Opinion | Why Donald Trump should extend nuclear arms treaty with Russia now and worry about China later
- With Trump reluctant to accept Russia’s extension offer as he focuses on including China in a new deal, the only nuclear arms control treaty left between the US and Russia is in danger of expiring, making the world a much more dangerous place
This time, it is different. The Trump administration is quietly letting the New Strategic Arms Reduction Treaty (Start) die. If it does, the US will have no one to blame but itself for making the world a more dangerous place.
Beyond an arms control treaty between the US and Russia, New Start is an agreement with global ramifications. The two countries possess enough nuclear weapons to destroy not just each other but all of humanity, should they start a war.
New Start is the main safeguard that prevents that scenario from playing out. Signed in 2010, the treaty limits Russia and the US to 1,550 deployed strategic nuclear warheads each.
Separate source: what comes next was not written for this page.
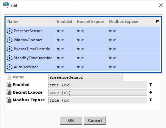Select the PresenceSensor boolean point icon

tap(10, 31)
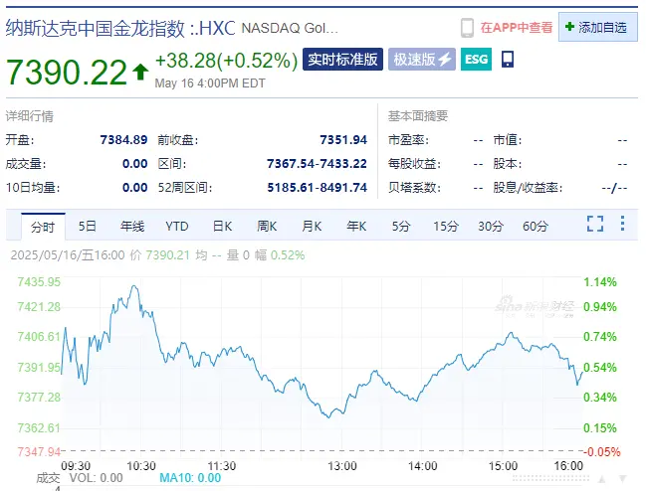This screenshot has height=491, width=646.
Task: Click the fullscreen chart icon
Action: click(595, 225)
These limits are enforced through on-site inspections, data exchanges and stringent declaration requirements.
When either party deploys, decommissions or repositions its proverbial doomsday machines, the other party knows in advance.
This certainty creates stability. Nobody gets spooked, trigger happy or makes a catastrophic miscalculation about the other party’s intent. The odds of organised civilisation, as we know it, coming to an end are maintained at acceptable levels.